Nov 19, 2006

tacky tie science project

This experiment will attempt to demonstrate "aesthetic desensitization."

Survey materials, pens or pencils, a room with a projector screen, a mannequin attired in black pants and a white long-sleeve shirt, a digital camera, a computer with PowerPoint and Excel (or other comparable software), a digital projector, fifteen tacky ties.

Specifically, a tacky tie must meet the following criteria:
  1. No stains, tears, fraying, or other damage. The tie must be wearable.
  2. No "novelty" ties. The tie must have been designed with good aesthetic intentions.
  3. Preferably, the tie is polyester, but silk, cotton, and other fabrics are permitted.
Dads' closets are an excellent source, as is Goodwill and Value Village. The ties will not be damaged if the experiment is carried out according to the prescribed methods.

1. Working with at least two other people, arrange the fifteen tacky ties in order from least tacky to overwhelmingly tacky. There may be some disagreement along the spectrum, but the three must agree on groupings near the beginning and end points. The rough sequence is good enough for the purpose of the experiment.

2. Tie each tie and place it on the mannequin, photographing it with the digital camera. Record the order of the photos into an Excel spreadsheet. Incorporate the photos as slides in a PowerPoint presentation. Arrange them in a new order (1 = least tacky; 15 = overwhelmingly tacky):

10, 11, 12, 7, 5, 3, 1, 2, 4, 6, 8, 9, 13, 14, 15

3. Set up the PowerPoint in a quiet room with a projector screen, preferably using a digital projector with a remote, so the subject can advance the slides at her own speed.
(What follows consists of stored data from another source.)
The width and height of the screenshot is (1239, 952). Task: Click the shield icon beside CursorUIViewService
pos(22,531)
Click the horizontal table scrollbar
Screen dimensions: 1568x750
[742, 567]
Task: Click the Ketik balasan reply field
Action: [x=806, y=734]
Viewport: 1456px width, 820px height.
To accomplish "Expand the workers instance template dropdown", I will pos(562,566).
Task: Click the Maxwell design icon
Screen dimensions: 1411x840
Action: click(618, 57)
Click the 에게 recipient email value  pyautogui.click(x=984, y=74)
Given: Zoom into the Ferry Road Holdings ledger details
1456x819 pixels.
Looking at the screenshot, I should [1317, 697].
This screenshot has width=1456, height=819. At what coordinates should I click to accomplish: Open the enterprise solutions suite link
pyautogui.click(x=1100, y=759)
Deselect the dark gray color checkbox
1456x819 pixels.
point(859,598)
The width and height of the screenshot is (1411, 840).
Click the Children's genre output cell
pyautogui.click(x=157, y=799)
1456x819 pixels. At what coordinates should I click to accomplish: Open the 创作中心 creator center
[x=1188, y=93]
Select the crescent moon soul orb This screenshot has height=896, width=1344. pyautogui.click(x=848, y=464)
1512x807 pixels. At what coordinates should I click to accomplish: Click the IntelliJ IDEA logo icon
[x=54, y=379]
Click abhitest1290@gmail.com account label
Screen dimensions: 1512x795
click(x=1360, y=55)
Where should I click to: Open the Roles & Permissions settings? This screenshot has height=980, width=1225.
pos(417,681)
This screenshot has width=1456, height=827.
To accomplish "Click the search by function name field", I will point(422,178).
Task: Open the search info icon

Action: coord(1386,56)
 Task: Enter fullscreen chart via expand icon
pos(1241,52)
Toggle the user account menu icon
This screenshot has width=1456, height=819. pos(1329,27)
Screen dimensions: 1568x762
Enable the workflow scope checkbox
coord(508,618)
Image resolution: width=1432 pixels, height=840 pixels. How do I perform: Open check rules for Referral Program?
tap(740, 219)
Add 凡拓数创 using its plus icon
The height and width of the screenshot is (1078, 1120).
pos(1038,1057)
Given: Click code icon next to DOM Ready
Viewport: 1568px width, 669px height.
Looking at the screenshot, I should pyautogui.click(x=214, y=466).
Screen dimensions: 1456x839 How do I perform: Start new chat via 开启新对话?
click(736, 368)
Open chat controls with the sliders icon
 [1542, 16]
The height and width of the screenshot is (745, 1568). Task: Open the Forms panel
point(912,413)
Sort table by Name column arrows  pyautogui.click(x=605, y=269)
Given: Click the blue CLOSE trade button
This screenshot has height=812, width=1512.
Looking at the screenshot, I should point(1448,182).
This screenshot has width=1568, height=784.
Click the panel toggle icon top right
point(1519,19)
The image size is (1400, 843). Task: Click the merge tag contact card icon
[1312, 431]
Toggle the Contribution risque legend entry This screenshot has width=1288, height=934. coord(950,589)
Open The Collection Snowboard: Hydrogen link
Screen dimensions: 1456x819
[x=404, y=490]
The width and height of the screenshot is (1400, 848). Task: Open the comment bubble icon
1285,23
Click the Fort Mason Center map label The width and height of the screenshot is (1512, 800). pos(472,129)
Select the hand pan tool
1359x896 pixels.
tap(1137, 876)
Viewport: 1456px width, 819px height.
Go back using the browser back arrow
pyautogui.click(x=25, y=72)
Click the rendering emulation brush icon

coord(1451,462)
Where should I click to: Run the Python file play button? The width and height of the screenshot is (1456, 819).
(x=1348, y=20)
4. Before letting the subject enter the room, instruct her to, on the paper provided, rate each tacky tie from 1-10 in tackiness. (The paper should be numbered from 1-15.)

5. Let the subject view the slides without interfering or observing, so the subject is not somehow unconsciously influenced.

6. Repeat steps 4-5 with at least thirty different subjects.

7. Collate the data into an Excel spreadsheet, and run the numbers.

By starting with quite tacky ties, and viewing an entire assortment, by the end of the slide show, the subject will rate the tackiest ties as less tacky than the first group, thus demonstrating desensitization. The results will be statistically significant.

"Tackiness" is a subjective term. However, with a large enough sample, patterns should emerge.